Acudimos al médico aquejados de algún mal y esperamos que el médico, tras su examen, emita un diagnóstico. El diagnóstico es el nombre de lo que nos pasa, es lo que nos da carta de naturaleza ante el sistema sanitario y ante los demás como pacientes. Sin diagnóstico devenimos sospechosos, raros como la enfermedad que padecemos (o simulamos, o alucinamos).
Ahora bien, ¿no será condición de la cura de toda enfermedad que se la reconozca como rara, singular, propia, mía?¿Cómo asumir la responsabilidad en la superación de un mal que es, como su nombre (su diagnóstico), de todos? La generalización del diagnóstico parece perseguir más el conocimiento de la enfermedad que el conocimiento del enfermo.
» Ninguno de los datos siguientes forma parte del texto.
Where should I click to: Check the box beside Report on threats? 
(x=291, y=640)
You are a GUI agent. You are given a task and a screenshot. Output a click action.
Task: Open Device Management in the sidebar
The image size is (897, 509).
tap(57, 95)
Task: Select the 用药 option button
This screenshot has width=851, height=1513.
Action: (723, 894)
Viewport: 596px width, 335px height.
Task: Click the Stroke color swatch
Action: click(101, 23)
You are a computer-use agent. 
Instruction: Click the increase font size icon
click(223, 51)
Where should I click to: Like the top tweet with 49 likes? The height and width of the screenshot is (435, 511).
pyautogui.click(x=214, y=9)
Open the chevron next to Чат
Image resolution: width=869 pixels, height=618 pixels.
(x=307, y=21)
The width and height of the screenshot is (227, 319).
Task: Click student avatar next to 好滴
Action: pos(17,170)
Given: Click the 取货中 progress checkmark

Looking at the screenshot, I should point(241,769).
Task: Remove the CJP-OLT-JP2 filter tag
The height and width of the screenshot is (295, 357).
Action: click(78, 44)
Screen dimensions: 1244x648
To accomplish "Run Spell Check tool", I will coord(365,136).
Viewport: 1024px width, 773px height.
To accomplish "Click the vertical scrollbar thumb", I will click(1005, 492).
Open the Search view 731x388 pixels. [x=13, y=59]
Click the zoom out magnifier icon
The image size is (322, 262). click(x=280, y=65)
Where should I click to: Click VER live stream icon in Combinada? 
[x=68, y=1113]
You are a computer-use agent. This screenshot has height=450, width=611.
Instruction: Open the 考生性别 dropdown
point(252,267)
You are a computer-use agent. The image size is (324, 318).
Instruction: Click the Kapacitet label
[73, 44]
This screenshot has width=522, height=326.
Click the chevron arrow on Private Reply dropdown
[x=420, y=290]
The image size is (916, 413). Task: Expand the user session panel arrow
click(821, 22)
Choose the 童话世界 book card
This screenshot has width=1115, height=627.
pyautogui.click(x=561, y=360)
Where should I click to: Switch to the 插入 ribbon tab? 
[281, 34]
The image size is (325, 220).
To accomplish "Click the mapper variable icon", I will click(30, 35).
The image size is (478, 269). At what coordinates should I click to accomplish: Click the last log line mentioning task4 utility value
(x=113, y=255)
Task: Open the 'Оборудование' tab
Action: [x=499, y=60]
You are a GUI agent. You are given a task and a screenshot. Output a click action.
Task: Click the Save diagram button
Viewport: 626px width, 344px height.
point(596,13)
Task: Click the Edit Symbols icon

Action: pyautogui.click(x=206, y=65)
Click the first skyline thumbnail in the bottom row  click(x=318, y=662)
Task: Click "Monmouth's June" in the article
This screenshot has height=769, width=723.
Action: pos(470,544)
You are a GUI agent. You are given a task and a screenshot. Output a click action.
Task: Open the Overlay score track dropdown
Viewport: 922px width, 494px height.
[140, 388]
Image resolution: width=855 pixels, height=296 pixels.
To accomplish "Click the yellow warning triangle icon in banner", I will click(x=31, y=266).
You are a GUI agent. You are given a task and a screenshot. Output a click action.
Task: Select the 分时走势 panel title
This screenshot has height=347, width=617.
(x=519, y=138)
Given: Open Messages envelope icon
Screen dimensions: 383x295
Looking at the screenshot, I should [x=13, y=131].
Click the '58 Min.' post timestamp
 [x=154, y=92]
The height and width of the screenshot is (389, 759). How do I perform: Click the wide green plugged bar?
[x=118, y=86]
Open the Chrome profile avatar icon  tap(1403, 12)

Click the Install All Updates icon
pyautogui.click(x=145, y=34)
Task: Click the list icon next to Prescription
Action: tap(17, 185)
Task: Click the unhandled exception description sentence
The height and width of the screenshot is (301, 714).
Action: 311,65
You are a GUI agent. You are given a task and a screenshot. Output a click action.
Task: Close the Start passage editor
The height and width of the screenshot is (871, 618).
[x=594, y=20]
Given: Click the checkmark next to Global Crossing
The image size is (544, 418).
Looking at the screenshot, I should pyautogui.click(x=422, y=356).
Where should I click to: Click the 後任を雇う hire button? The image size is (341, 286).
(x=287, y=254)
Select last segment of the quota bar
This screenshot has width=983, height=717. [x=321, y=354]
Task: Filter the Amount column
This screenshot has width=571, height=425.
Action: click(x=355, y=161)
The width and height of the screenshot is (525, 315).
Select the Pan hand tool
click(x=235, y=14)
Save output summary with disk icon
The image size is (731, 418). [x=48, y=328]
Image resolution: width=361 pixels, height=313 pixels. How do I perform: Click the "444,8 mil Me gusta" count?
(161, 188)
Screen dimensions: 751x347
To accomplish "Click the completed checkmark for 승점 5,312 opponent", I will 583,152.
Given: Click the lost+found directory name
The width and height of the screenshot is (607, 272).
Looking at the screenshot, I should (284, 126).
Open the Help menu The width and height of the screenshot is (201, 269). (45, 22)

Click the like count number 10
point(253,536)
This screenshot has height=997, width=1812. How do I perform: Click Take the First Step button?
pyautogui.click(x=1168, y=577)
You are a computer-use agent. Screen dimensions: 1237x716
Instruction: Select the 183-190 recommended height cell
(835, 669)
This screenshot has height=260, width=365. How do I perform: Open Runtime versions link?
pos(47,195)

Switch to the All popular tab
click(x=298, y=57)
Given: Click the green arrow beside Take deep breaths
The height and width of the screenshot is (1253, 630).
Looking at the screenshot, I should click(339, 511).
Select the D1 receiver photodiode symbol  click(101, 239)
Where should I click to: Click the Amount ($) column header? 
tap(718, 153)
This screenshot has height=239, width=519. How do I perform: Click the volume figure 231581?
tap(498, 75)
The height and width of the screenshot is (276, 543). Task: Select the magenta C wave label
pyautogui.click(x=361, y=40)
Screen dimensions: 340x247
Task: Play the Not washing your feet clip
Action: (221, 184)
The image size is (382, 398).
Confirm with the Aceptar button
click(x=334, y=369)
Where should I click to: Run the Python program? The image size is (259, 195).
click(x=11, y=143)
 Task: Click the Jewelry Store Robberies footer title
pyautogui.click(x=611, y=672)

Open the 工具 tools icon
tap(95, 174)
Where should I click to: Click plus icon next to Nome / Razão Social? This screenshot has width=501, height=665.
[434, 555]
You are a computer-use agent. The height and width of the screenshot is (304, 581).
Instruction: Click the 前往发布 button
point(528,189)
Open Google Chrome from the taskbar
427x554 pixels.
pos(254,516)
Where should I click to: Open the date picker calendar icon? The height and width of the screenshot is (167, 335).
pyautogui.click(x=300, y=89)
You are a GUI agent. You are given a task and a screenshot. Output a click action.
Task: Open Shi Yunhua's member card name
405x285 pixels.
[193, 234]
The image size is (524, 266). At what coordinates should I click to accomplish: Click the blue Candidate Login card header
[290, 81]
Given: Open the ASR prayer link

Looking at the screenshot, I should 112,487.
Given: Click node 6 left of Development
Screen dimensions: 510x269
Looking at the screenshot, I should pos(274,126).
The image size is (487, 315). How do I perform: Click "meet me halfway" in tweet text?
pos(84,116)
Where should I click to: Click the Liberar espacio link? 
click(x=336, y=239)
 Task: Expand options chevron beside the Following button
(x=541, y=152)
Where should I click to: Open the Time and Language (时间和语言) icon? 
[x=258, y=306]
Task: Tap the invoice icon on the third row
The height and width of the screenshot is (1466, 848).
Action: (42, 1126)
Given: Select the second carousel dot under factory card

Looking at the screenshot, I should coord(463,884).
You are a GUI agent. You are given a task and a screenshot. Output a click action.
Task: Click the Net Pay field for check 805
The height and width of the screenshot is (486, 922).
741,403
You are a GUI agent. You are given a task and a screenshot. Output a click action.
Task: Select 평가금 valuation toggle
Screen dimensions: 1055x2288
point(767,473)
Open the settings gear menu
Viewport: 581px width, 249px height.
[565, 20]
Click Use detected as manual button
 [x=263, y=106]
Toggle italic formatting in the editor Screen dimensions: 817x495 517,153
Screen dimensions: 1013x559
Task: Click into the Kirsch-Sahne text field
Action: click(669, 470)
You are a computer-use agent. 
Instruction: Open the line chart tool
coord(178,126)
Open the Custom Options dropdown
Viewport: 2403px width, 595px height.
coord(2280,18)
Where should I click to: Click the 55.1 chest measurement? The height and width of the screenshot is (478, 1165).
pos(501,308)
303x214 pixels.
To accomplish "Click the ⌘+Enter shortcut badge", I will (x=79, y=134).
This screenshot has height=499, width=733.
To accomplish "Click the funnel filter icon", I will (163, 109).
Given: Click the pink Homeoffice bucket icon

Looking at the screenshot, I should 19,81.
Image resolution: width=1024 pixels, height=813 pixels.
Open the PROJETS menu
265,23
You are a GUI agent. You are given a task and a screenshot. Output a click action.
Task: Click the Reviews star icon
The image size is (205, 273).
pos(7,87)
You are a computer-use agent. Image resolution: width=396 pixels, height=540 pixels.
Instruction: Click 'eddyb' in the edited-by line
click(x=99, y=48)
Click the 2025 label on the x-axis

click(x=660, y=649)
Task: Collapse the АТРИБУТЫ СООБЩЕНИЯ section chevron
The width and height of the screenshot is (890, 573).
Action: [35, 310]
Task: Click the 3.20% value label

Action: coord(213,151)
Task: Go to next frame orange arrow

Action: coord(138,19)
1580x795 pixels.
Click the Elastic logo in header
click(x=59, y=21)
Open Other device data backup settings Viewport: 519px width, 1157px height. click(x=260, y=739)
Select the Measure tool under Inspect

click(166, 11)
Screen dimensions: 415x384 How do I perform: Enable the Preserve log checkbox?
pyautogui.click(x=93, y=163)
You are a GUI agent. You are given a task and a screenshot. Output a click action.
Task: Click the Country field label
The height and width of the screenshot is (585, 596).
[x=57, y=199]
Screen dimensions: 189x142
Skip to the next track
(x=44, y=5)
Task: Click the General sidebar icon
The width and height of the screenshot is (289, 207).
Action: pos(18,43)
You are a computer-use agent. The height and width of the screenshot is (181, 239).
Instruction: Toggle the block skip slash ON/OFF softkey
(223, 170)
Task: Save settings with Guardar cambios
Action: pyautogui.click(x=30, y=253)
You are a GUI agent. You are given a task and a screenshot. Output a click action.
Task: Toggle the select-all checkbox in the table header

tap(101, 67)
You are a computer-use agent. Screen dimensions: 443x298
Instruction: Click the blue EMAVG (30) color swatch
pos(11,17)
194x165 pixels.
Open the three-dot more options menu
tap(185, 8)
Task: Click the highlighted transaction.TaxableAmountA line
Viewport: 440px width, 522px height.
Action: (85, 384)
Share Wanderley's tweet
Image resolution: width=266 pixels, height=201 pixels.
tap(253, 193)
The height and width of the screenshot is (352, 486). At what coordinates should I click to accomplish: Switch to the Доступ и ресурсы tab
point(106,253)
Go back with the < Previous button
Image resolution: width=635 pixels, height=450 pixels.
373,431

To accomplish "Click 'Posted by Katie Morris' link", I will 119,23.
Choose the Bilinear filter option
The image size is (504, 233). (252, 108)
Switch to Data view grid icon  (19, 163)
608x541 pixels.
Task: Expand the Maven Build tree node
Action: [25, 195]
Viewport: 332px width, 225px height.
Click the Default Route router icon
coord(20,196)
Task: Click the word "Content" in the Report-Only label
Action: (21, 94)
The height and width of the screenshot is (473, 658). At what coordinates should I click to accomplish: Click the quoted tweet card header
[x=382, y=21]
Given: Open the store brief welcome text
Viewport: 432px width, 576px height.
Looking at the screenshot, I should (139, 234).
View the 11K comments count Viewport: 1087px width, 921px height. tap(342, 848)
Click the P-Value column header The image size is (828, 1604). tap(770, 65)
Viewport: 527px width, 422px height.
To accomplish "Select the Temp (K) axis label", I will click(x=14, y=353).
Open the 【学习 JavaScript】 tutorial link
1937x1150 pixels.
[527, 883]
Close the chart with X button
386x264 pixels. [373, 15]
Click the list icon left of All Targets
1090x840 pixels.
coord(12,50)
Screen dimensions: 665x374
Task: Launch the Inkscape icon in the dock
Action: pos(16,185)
Pero es difícil pensar una medicina que prescinda del diagnóstico. El diagnóstico es el lenguaje en que los médicos se comunican, el lenguaje en que hablamos de lo que nos pasa. Quizá el asunto esté en qué uso le demos a ese lenguaje. A lo mejor, junto a su uso científico, técnico, quepa un uso poético del diagnóstico, aquel en el que se utiliza no para cerrar la cuestión de qué nos pasa, sino para abrir la de quién es ese al que le pasa eso.